I passed a couple of hitchhikers during all this and didn't feel like a dick for not even thinking about picking them up. Something about driving into a sunrise make me totally inconsolable. Someone once said that humans have an ineffable longing to be near the borders where two elements meet, explaining the nature of humanity's fascination with beach houses and sunsets and mountains. Fuck that guy.



In the afternoon I woke up and didn't know where I was. This happens every day. I was on a bench seat with a familiar sharp ache in my knees, unhappy with the bent position they were expected to hold during their four-to-six hour stint of rest.



I struggled to get them unclenched by hobbling into the gas station we had stopped at. The smokey reflection in the tinted glass of the door showed someone I didn't recognize--a problem which I understand is common to many people who unexpectedly catch sight of themselves in the morning--with a plumage of greasy hair at my crown and wild eyes, shuffling along like a senior citizen from a Hover Round commercial. I relieve myself inside, smooth down the hair, buy a pack of Camel Lights and a blue Powerade. When I walk outside I remember why it is preferable to drive through the American heartland at night.


* * *



This particular night we arrive in Springfield, MO at about 6:30 local time, a healthy three-and-a-half hours late. Jon is driving and I'm in the passenger seat. Springfield is very much like an arts-centric small northern California town, with the exception that it's in central southern Missouri, so really all that's left is unpretentious architecture and a couple of roundabouts, with no progressive, psuedo-intellectual mind frame to support it.

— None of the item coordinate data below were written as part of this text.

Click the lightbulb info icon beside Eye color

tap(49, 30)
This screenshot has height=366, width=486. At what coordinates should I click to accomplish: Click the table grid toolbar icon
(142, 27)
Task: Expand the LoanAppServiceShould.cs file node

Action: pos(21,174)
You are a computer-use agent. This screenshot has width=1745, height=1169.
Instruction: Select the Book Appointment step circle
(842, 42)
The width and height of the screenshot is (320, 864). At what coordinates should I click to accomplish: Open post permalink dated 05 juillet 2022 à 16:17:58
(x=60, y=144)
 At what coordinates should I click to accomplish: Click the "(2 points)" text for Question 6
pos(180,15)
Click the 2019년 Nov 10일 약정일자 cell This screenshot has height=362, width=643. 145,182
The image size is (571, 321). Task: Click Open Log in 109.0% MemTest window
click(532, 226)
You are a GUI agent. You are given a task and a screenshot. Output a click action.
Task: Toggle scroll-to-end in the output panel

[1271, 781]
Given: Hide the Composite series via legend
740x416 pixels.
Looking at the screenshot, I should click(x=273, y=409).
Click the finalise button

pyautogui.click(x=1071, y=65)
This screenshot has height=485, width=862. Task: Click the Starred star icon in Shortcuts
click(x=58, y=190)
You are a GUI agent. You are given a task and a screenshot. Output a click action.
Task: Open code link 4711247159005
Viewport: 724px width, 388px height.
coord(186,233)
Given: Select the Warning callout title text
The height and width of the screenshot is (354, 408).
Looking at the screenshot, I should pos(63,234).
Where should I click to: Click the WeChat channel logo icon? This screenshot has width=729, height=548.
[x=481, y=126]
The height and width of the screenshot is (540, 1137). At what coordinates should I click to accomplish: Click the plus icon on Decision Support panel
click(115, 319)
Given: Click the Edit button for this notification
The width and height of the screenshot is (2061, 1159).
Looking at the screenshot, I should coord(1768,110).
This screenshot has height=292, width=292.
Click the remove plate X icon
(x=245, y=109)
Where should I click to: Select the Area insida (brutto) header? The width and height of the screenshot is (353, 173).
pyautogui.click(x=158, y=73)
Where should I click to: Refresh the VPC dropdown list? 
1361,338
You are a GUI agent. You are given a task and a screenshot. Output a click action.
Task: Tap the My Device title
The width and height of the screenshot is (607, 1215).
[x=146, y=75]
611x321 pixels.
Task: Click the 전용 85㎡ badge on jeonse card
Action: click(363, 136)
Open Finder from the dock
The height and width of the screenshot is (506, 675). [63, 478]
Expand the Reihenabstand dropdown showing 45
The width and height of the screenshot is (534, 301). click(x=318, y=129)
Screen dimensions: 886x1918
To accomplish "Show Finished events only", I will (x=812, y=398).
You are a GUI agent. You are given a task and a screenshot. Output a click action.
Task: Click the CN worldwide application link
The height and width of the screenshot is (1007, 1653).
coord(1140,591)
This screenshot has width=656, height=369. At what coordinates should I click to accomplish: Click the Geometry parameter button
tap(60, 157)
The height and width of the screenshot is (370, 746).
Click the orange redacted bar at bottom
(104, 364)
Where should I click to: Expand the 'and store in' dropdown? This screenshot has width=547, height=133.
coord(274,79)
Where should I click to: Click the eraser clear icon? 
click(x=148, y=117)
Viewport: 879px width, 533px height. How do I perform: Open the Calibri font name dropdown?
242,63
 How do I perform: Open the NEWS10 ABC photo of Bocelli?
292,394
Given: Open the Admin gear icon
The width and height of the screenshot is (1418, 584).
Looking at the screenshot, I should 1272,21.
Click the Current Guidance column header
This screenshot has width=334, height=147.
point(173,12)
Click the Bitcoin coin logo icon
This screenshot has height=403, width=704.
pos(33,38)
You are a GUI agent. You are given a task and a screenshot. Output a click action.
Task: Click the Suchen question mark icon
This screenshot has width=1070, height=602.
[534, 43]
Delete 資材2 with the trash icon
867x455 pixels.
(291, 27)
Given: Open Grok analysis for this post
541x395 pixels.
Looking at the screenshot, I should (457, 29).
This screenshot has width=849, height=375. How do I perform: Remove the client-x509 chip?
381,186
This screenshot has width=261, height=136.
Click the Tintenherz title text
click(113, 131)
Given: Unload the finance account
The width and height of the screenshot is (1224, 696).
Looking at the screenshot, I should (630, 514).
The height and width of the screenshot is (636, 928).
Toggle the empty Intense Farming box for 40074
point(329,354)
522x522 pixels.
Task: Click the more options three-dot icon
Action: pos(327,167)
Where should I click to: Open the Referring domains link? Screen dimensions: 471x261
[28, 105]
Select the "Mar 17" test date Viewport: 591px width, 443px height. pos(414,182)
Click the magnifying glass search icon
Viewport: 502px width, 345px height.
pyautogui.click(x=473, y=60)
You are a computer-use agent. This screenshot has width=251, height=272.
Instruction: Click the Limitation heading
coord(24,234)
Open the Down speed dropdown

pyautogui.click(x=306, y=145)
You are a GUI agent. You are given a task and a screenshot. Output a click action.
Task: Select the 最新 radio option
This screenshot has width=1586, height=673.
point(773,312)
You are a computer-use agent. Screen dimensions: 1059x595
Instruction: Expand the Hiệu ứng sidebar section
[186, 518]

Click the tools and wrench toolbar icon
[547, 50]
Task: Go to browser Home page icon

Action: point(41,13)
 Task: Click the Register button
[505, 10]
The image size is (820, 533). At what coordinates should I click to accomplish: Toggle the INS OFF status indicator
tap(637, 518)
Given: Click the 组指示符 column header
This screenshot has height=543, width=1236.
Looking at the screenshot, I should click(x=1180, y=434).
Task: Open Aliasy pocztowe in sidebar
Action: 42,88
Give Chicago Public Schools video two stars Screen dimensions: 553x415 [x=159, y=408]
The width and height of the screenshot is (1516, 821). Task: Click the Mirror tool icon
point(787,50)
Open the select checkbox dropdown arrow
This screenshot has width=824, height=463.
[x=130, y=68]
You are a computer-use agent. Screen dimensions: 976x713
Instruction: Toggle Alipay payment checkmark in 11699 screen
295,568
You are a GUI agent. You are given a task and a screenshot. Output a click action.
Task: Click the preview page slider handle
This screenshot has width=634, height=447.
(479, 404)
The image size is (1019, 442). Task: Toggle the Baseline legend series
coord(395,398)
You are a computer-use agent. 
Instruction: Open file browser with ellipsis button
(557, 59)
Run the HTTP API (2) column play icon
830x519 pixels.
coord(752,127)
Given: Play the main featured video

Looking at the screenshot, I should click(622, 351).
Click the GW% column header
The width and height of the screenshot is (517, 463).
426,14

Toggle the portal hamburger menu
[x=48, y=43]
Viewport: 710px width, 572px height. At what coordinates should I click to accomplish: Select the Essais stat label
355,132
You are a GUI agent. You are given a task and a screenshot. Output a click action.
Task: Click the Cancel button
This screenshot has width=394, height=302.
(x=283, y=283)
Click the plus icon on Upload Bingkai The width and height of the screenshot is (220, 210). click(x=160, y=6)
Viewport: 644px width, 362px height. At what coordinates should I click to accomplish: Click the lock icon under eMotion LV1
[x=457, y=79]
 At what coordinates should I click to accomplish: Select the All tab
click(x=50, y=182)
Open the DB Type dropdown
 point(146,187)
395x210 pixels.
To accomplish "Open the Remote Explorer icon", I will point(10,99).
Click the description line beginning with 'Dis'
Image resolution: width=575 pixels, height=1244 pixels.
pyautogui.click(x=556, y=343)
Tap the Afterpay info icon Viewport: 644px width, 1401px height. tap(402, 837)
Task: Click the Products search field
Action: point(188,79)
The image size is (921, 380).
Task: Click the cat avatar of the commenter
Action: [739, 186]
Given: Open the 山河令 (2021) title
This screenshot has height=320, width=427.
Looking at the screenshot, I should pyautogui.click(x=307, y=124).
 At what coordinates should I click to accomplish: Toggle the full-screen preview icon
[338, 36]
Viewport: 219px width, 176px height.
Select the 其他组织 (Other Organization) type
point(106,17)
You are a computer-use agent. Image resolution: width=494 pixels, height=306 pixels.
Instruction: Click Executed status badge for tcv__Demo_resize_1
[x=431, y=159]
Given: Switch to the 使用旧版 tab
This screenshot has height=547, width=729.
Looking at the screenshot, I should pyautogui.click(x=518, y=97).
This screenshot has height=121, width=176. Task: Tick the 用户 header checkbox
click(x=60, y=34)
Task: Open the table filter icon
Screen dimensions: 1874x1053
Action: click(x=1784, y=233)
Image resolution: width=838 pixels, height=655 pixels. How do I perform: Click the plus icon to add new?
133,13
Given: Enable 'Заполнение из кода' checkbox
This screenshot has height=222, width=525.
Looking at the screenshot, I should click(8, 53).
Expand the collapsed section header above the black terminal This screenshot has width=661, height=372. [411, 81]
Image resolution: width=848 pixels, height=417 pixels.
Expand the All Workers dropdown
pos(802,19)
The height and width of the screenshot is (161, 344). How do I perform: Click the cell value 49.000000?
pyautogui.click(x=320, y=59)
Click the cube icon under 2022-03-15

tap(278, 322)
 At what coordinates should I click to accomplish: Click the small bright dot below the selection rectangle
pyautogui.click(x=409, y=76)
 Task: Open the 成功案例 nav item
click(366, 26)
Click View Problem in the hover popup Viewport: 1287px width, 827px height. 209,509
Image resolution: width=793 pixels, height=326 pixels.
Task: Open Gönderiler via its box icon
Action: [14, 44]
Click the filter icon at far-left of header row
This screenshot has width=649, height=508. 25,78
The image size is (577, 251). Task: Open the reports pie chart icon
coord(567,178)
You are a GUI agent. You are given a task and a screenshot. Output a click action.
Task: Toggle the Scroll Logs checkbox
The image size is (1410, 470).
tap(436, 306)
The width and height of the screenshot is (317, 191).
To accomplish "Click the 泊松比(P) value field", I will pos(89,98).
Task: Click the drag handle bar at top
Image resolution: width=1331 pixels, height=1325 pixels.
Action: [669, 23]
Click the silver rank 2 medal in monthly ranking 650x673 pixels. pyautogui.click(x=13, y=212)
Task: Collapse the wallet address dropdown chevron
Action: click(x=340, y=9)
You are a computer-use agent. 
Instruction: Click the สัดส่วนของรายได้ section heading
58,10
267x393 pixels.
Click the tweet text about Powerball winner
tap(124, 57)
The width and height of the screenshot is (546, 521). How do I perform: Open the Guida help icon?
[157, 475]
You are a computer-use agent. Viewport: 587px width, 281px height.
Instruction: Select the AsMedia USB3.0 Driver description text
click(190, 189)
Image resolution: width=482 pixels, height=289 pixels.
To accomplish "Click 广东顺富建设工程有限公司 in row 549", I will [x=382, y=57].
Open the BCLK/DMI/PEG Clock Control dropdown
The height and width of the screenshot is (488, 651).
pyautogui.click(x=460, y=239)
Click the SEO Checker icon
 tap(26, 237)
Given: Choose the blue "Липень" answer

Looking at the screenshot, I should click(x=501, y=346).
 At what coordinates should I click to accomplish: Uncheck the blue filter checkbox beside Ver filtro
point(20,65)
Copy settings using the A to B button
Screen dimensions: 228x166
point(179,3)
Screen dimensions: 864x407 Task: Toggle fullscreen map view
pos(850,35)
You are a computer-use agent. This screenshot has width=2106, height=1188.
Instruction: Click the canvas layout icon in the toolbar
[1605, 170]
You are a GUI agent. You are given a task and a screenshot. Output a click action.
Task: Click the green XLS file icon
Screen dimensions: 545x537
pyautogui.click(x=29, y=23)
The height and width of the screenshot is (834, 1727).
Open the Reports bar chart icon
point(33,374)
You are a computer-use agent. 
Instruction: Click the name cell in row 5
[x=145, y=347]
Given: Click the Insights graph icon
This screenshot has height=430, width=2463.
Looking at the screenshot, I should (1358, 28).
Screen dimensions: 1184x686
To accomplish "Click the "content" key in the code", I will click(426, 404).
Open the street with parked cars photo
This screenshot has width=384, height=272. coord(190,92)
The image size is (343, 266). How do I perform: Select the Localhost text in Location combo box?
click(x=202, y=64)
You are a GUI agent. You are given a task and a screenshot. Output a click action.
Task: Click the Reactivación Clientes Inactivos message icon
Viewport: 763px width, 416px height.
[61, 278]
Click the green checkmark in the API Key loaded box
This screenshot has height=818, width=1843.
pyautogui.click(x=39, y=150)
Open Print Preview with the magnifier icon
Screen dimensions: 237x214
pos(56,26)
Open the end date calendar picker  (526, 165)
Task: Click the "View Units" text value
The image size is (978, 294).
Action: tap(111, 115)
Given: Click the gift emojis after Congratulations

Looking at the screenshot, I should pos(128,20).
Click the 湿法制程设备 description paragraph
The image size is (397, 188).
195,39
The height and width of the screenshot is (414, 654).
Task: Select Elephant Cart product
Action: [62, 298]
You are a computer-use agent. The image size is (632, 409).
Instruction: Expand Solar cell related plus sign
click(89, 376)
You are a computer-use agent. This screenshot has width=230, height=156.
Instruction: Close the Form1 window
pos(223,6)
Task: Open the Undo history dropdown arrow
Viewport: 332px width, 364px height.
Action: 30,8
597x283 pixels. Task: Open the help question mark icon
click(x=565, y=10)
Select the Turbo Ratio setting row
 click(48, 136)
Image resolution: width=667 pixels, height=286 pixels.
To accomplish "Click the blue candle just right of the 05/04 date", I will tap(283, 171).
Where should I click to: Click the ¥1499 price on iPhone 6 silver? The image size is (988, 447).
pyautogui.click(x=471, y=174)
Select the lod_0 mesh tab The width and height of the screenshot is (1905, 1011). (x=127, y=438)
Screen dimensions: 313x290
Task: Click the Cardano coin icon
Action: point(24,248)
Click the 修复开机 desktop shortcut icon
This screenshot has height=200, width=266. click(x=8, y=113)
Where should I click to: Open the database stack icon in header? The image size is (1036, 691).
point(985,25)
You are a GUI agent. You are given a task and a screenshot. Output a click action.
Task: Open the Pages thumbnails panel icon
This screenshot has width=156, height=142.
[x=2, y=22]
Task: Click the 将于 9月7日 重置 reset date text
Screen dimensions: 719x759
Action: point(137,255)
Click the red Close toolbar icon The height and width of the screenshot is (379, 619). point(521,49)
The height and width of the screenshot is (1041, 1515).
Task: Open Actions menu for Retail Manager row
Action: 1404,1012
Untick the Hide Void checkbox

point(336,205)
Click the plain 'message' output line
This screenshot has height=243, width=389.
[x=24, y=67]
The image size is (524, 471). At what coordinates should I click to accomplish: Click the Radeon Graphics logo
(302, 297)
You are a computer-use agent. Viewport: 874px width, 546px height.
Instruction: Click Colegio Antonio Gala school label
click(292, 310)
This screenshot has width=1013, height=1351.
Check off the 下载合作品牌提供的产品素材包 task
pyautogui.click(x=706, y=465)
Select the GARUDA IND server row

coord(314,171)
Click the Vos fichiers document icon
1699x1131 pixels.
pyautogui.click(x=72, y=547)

There was however a very northern-California-looking street hippy camped out in front of a nearby building, fresh off Psychedelic Breakfast or Disco Biscuits tour or something, harassing uncooperative clients passing his work space. This--as anything is likely to do--enraged the freshly awakened Rusty, informed once again that he'll have to shake off sleep by moving two-and-a-half tons of gear out of the trailer and into the bar. Without any sort of high-proof alcohol to restrain him he nearly got into a scuffle with the guy, who said he was an internationally traveling musician. Chris ordered him to go stink up someone else's corner.



This all amounted to nothing of course. The bum left after yelling obscenities into the bar after us for a few minutes and thoroughly frightening an old woman sitting next to us who was urging us to stop yelling back.



It turned out to be a pretty decent night, though. No one hit anyone else, the bar owners danced, and we had more of a crowd than you could rightly expect from Spingfield on a Wednesday night. We drank and smoked with the bar owners and their friends, loaded out, and headed back to Edmond for a few nights of relaxing, knee-recuperative sleep. We had to stop in Tulsa for several hours between sunrise and late morning because we were too exhausted to drive, but at least no one got the crack farmer shift.